Folk stories are, of course, popular and historic.
Folk music, folks art — it’s all rockin’.
But folk writing has been called an oxymoron, nonexistent. To the cultural people “folk” is synonymous with illiterate. But that’s a silly notion and needs to be discarded. There’ve been folk writers, too, for forever — their work simply has been ignored, suppressed, discounted — because, to put to bluntly, it’s so often better than educated people’s writing. But it’s also probably a threat to official views of everything. It would likely see the world differently.
Anyway, it’s amazing to me how singersongwriters tend to be folky so often, or at least in touch with their roots in a way, even if they’re institutional types. Their subjects include citylife, for sure—but they’ve also highlighted rural realities.
Yet for so many literary writers the hinterlands are still the “flyover states.” They don’t count. Or, downtrodden details are paraded, but the sticks aren’t allowed to lead. Not lately. Apparently the old hero of workingclass lit, Ray Carver, had more to say but was edited down to just his picturesque details. He felt bad about that. His big city editor knew better than his writer did. Hemingway and Kerouac felt bad for similar reasons.
Pop writers used to do well in the countryside, and genre writers still do—with both westerns and crime novels (James Lee Burke!). Oh, OK, there are a few rural writers, but I think that a lot of them are looking back. They’re on campus now or in the city, writing about their smalltown roots. So why is the US literary scene so eager to stay in town and around campus? I think it’s likely a false notion that artists run to a city as soon as they can. There are smart, talented, open-minded folks everywhere in the hinterlands. Is their voice heard well enough?
The current literary champion of the sticks is probably Cormac McCarthy — he’s a recluse. Maybe that’s the way NYC likes him to be. Many other hillbilly writers are, in contrast, boisterous, hilarious, gregarious, entertaining — and unpublished — think what would happen if THEY came to town? To do a reading? If you published them think of the embarrassment!
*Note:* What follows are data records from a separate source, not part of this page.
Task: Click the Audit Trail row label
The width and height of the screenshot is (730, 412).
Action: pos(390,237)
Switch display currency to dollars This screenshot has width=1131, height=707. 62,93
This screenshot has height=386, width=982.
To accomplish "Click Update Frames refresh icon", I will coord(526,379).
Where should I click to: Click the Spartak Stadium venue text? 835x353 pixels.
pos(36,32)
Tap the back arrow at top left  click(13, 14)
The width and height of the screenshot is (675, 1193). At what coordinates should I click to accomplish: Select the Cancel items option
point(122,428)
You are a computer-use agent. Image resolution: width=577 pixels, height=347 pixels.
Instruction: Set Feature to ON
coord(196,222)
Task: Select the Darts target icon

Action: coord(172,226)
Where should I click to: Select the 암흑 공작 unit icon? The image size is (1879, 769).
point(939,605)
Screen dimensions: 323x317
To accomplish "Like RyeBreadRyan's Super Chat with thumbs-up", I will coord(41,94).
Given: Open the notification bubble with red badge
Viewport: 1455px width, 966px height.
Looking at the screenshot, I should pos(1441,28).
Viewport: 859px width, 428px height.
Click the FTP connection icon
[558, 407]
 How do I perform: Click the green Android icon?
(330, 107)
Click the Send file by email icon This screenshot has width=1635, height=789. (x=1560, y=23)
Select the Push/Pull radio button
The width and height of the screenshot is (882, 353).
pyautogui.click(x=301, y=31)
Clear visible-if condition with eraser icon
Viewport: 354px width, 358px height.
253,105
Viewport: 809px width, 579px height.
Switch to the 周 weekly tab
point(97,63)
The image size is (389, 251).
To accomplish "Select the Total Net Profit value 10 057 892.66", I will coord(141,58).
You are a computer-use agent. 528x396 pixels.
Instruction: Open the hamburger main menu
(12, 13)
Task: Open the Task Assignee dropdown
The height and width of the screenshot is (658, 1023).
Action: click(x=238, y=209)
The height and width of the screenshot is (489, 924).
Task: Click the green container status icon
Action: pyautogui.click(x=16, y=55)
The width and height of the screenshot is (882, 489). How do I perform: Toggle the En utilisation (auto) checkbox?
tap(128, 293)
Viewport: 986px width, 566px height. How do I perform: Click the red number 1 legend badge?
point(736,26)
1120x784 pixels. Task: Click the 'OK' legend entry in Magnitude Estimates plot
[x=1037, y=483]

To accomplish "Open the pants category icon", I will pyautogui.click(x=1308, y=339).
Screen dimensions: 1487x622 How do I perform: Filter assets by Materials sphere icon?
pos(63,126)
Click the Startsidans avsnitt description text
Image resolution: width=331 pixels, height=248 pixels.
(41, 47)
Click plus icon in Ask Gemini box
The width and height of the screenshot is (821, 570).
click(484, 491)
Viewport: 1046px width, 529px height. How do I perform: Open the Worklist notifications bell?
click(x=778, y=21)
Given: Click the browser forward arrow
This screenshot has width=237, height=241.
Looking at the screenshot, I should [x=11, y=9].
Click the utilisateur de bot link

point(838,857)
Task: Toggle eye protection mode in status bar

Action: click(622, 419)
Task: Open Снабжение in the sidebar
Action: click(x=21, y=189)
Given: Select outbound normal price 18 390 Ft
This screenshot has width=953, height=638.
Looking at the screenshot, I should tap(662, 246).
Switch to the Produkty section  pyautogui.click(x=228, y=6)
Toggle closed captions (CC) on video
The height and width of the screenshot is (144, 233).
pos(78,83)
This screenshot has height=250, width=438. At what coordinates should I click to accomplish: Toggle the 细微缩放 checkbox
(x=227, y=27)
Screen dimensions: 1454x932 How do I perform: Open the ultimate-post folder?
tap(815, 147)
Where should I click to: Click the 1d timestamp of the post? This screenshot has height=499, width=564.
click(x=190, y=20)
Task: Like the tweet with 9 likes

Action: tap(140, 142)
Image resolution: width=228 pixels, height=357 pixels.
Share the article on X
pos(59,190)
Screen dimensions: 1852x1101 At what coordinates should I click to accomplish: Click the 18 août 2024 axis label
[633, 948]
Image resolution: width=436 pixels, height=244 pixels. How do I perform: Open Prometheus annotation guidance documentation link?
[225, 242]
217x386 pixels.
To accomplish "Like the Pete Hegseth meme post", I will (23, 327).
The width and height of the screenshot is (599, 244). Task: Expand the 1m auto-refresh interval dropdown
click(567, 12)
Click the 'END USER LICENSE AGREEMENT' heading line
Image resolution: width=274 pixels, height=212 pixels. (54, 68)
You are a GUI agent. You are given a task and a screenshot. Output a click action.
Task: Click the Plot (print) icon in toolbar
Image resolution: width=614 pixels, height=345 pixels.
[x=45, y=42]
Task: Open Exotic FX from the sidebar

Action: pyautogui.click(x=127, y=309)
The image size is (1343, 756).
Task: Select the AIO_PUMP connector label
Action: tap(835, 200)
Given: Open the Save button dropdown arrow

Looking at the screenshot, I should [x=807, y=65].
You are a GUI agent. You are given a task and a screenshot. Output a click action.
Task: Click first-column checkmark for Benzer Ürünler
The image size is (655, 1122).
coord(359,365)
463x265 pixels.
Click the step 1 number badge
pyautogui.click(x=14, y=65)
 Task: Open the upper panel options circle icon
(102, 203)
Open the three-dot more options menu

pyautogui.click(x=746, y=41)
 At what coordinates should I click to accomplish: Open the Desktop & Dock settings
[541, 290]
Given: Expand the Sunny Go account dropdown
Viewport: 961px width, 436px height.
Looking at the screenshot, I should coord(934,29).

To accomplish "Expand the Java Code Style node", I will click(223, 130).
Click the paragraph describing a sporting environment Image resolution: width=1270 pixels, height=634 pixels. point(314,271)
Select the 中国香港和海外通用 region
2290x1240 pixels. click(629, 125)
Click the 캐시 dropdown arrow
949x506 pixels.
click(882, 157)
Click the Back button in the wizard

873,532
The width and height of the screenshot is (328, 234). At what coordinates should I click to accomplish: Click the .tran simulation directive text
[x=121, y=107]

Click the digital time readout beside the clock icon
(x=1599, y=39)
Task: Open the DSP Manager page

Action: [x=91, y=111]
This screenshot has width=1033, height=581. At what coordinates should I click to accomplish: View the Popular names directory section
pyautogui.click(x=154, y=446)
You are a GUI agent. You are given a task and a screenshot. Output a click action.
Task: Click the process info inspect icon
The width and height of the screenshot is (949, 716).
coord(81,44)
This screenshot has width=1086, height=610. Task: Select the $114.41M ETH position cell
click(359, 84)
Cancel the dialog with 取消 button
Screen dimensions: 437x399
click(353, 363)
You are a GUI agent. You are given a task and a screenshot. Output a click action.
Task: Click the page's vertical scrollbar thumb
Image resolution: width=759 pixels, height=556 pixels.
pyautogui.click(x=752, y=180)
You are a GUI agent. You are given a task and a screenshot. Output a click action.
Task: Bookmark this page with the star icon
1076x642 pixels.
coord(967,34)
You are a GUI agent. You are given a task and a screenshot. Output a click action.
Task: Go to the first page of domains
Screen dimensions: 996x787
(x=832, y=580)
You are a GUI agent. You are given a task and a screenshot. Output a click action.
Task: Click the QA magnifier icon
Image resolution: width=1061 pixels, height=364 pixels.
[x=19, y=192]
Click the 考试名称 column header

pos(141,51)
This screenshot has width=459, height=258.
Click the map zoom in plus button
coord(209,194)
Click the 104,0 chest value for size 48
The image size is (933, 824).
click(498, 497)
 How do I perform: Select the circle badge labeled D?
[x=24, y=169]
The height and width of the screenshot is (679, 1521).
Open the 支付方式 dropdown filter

But does it have to be that way? I think that folk writers have their social nimbleness act together far better than city folk give them credit for. They’d do fine at a cocktail party. They’ve been there before. If they don’t eat with their pinky finger up, so what — a party can tolerate a little diversity.
I’m not saying to drop the buffed-up stuff and the city topics. I’m saying that publishing needs to add folk and hill writers to their line-ups. …And, heck, in terms of the city, they need to add STREET writers and not focus so much on the campus and on the swank, credentialed types.
It’s just a notion.
Oh, by the way, I’ve been doing just the kind of publishing that I propose, with my new line of novels at ULAPRESS.com — here in the OYB Literary section.
Now I have to get a national bookstore mailing sent out…
Who knows, if given a chance, if pitched to those who might relate to it, folk writing and street writing just might catch on!